I don't disagree with anything you've said there. But there is a bias toward www-url-encode form data. And it would be helpful if akka-http made it as easy to create Multipart.FormData entities. 

That said, I'm pretty sure that there's some sugar missing in the APIs that would help you build those requests more easily. If you can distill the generic helpers that are missing from your particular use case we could discuss how to improve things.
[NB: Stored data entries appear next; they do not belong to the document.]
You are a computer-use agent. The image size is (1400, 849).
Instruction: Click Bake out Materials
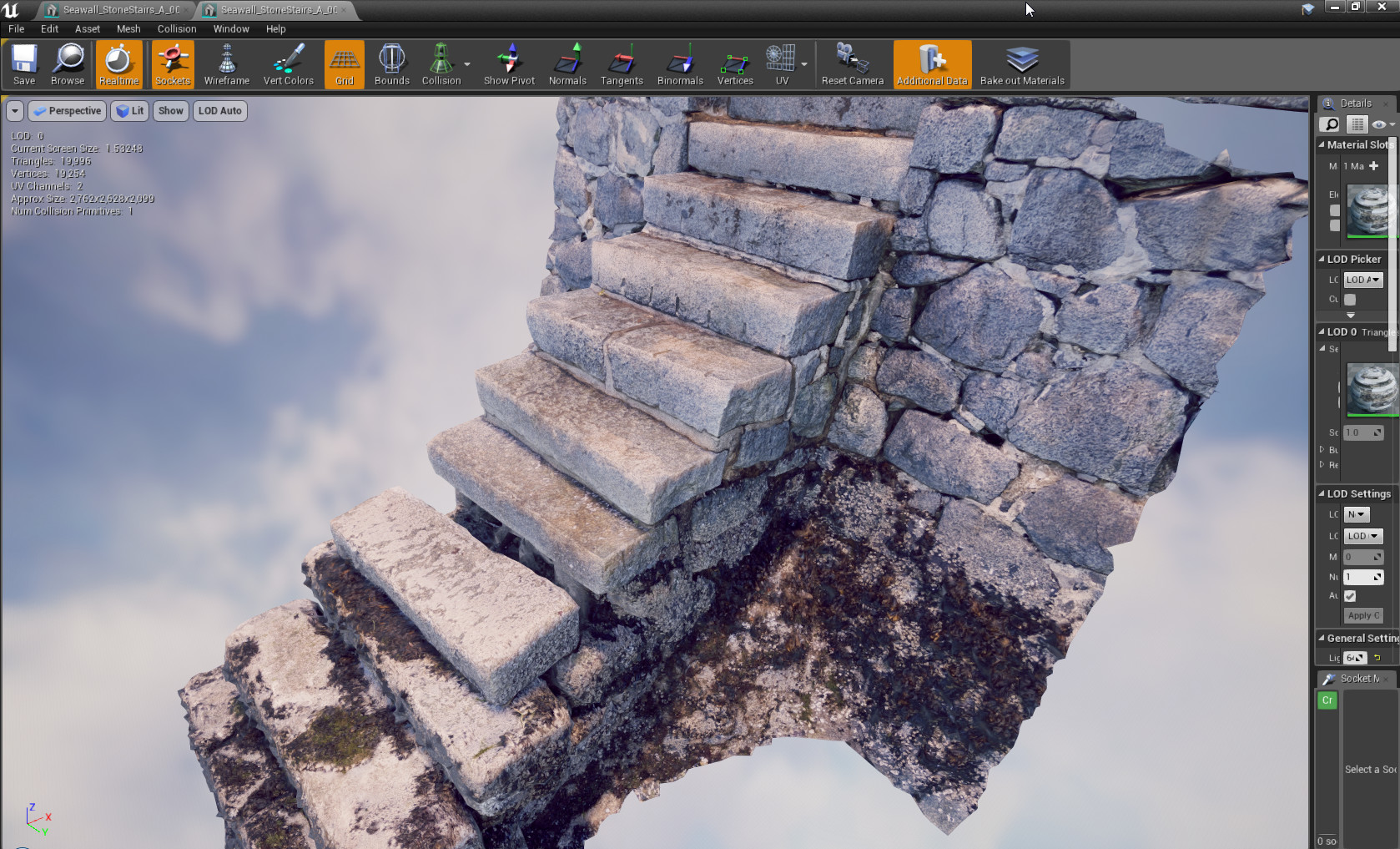pos(1022,64)
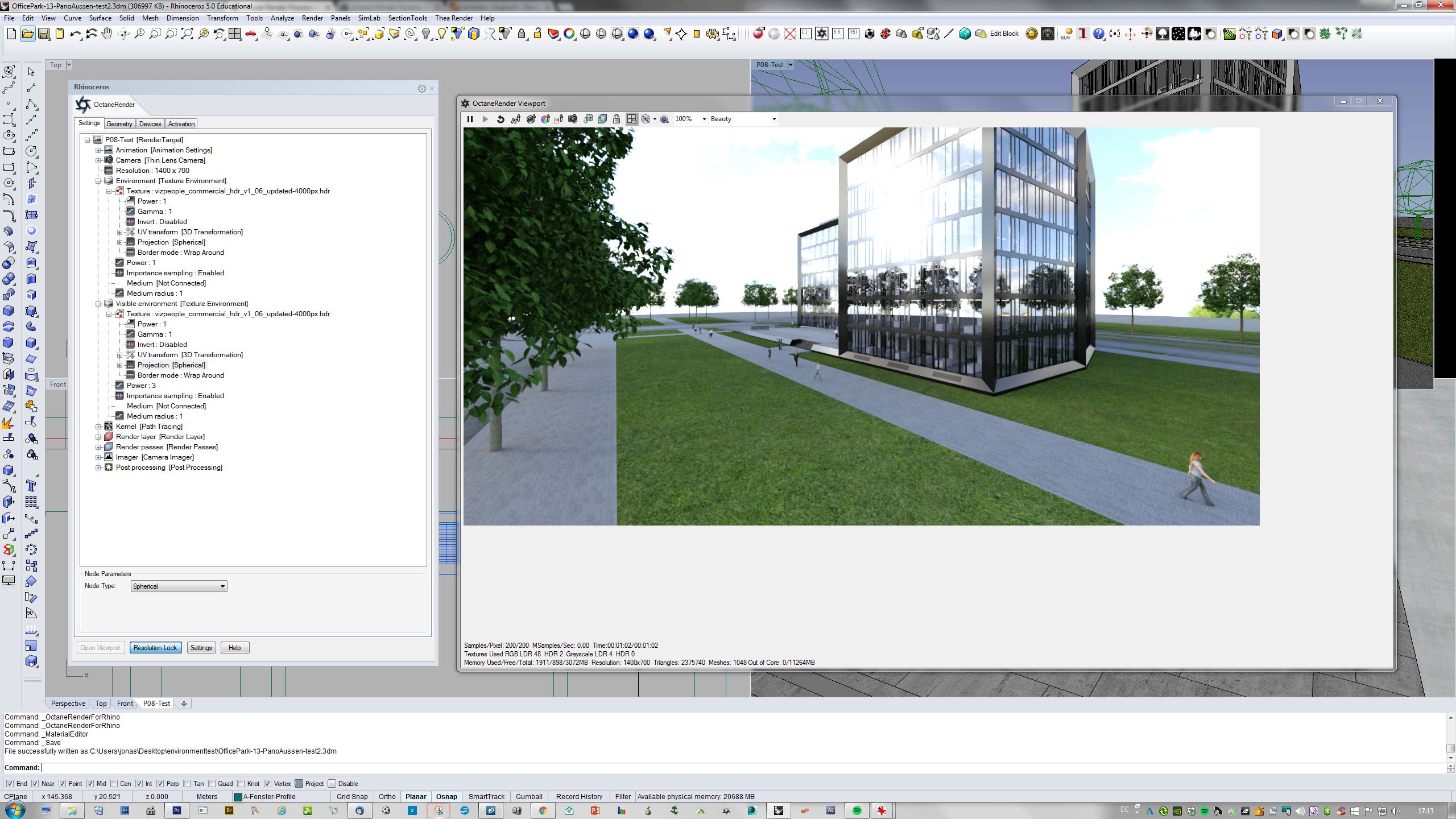
Task: Select the Pan hand tool
Action: coord(107,34)

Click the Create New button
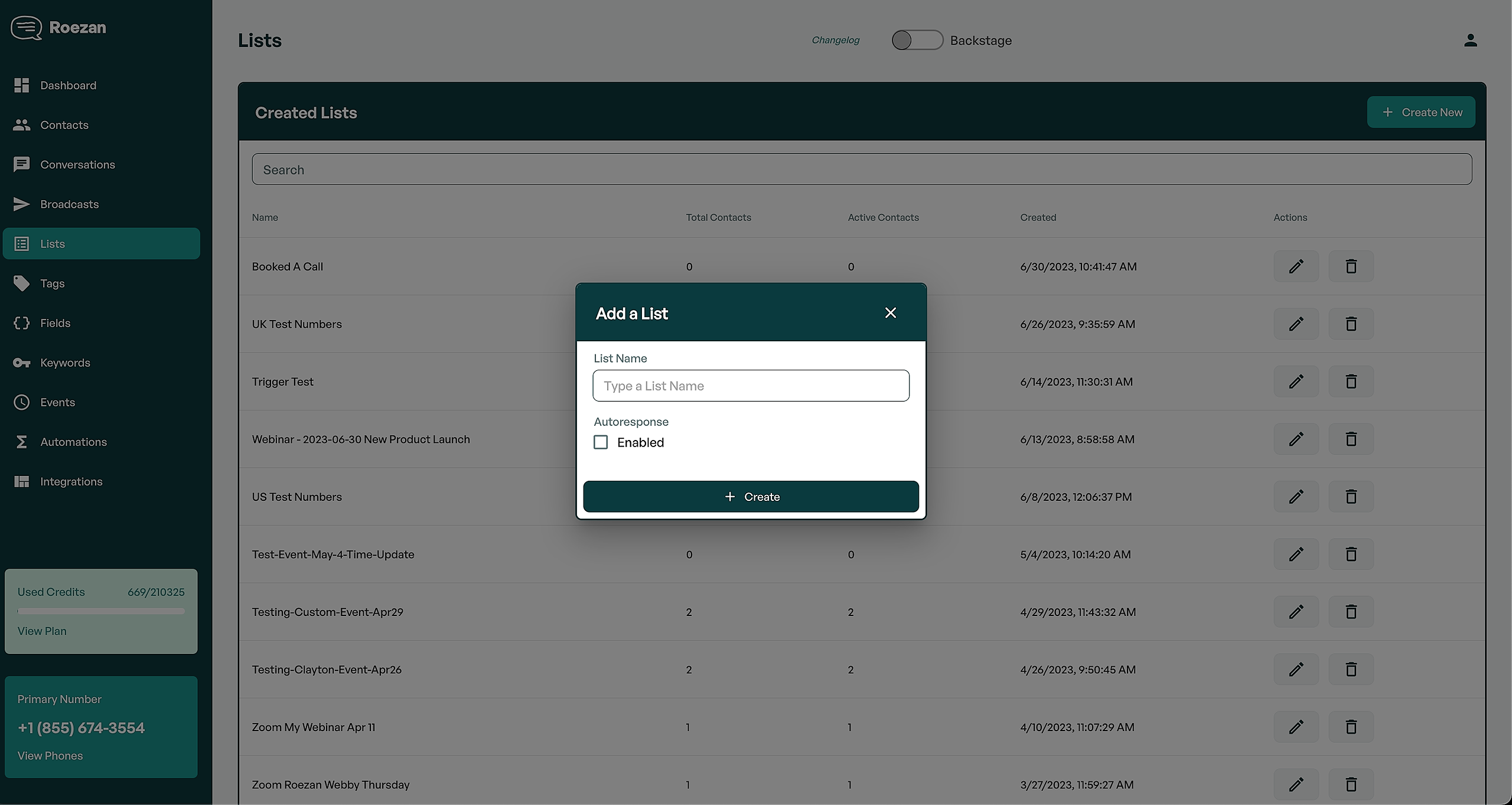click(x=1420, y=112)
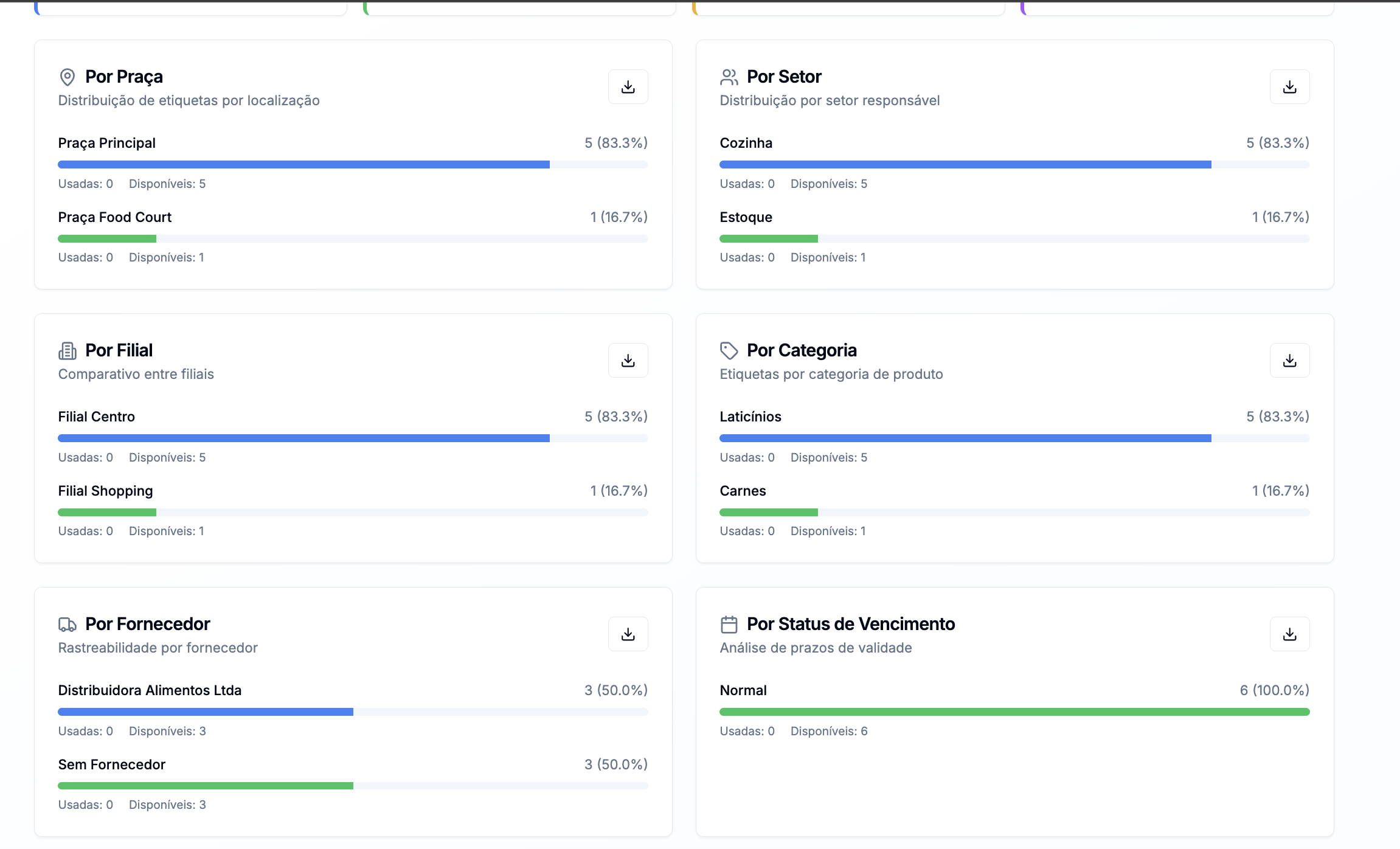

Here are some things I can see:

 * you can directly build a `Multipart.FormData.Strict` which can be directly converted into a Strict entity, I guess one problem that we could solve is that there's only a non-strict FormData.BodyPart.fromFile` which builds a streamed part to prevent loading the complete file into memory. There's no `FormData.BodyPart.fromFile` that would actually load the file and create a strict version of it. We could add that (even if it wouldn't be recommended to load files into memory...)
 * having to run marshalling and unmarshalling manually could be replaced by some sugar

Yes, that would be good.
 
 * dealing with those chains of `T => Future[U]` functions is cumbersome, for this and the previous point, we had the simple `pipelining` DSL in spray which seems to have been lost in parts in the transition to akka-http

Yes. It took me a while to figure out how to change the collections of futures to a future collection of non-futures. But I learned a lot in the process!   

Btw. I don't think your code is too bad, if you break it down into methods for every step and put it into a utility object, you can reuse it and don't need to deal with it any more.

Thanks. I'll think about how to do break up that big/nasty for, as well as the original creation of the Name -> Entity map.